India Memuji Keputusan IEA untuk Melepaskan Stok Minyak Darurat guna Membatasi Harga

robot
Pembuatan abstrak sedang berlangsung

(MENAFN- IANS) New Delhi, 11 Maret (IANS) India pada hari Rabu menyambut baik keputusan Badan Energi Internasional (IEA) untuk melepas cadangan minyak darurat di tengah gangguan pasokan yang sedang berlangsung akibat perang Iran.

Pemerintah sedang memantau secara ketat perkembangan situasi di pasar energi global, terutama di Timur Tengah, kata seorang pejabat.

India siap mengambil langkah yang sesuai, jika diperlukan, untuk mendukung stabilitas pasar global sesuai dengan upaya IEA, tambah pejabat tersebut.

India adalah anggota asosiasi dari Badan Energi Internasional (IEA) dan peserta aktif dalam kerjasama energi internasional.

Dalam perkembangan penting di tengah krisis di Asia Barat yang sedang berlangsung, anggota IEA sepakat pada hari Rabu untuk melepas 400 juta barel minyak dari cadangan darurat 32 negara anggota guna mengatasi gangguan di pasar minyak.

Cadangan darurat ini akan tersedia di pasar dalam jangka waktu yang sesuai dengan kondisi nasional masing-masing negara anggota dan akan didukung oleh langkah-langkah darurat tambahan dari beberapa negara.

Anggota IEA menyimpan cadangan darurat lebih dari 1,2 miliar barel, dengan tambahan 600 juta barel cadangan industri yang dipegang di bawah kewajiban pemerintah.

Rilis cadangan secara terkoordinasi ini adalah yang keenam dalam sejarah IEA, yang didirikan pada tahun 1974. Tindakan kolektif sebelumnya diambil pada tahun 1991, 2005, 2011, dan dua kali pada tahun 2022.

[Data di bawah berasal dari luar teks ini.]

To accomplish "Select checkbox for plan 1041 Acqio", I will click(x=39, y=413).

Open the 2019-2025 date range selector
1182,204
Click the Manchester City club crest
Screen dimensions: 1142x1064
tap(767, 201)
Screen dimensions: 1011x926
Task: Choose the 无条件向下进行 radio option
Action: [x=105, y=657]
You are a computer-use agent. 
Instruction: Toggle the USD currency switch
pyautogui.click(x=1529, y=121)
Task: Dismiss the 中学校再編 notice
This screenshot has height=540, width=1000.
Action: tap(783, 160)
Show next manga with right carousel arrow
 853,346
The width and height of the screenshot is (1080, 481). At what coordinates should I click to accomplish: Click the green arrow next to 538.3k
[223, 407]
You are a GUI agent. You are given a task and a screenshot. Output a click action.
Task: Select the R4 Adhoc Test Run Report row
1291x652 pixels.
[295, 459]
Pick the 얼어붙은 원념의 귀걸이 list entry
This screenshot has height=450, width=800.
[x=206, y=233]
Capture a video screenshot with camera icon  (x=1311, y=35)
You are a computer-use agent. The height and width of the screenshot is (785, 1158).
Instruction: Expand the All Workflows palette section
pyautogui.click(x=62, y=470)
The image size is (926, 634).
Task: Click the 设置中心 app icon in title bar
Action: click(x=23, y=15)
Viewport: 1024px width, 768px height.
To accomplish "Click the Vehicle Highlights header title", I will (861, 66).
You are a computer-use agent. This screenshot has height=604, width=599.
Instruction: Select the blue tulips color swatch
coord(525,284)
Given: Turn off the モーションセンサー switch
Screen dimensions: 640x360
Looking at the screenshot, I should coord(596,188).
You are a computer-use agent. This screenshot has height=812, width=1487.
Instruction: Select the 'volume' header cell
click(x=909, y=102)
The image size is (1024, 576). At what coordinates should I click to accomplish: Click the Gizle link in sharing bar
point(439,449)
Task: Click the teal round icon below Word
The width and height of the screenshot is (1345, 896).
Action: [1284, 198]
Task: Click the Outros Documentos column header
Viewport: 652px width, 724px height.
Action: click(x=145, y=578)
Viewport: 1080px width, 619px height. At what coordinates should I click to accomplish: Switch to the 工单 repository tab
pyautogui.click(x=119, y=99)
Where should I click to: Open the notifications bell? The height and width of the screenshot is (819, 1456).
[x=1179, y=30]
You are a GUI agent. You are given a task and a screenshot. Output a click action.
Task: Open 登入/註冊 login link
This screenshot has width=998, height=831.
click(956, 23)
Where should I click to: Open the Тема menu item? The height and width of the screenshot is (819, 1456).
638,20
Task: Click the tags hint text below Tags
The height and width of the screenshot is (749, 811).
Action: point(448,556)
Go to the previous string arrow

Menurut IEA, keputusan untuk mengambil tindakan kolektif darurat dibuat setelah pertemuan luar biasa pemerintah anggota IEA, yang dipanggil oleh Direktur Eksekutif IEA Fatih Birol untuk menilai kondisi pasar di tengah konflik di Timur Tengah dan mempertimbangkan opsi untuk mengatasi gangguan pasokan.

Konflik di Timur Tengah, yang dimulai pada 28 Februari, telah menghambat aliran minyak melalui Selat Hormuz, dengan volume ekspor minyak mentah dan produk olahan saat ini kurang dari 10 persen dari tingkat sebelum konflik.

Ini memaksa operator di seluruh wilayah untuk menutup atau mengurangi produksi secara signifikan.

Rata-rata 20 juta barel minyak mentah dan produk minyak melewati Selat Hormuz setiap hari pada tahun 2025, atau sekitar 25 persen dari perdagangan minyak laut dunia.

Opsi untuk mengalihkan aliran minyak agar melewati Selat Hormuz terbatas, kata IEA.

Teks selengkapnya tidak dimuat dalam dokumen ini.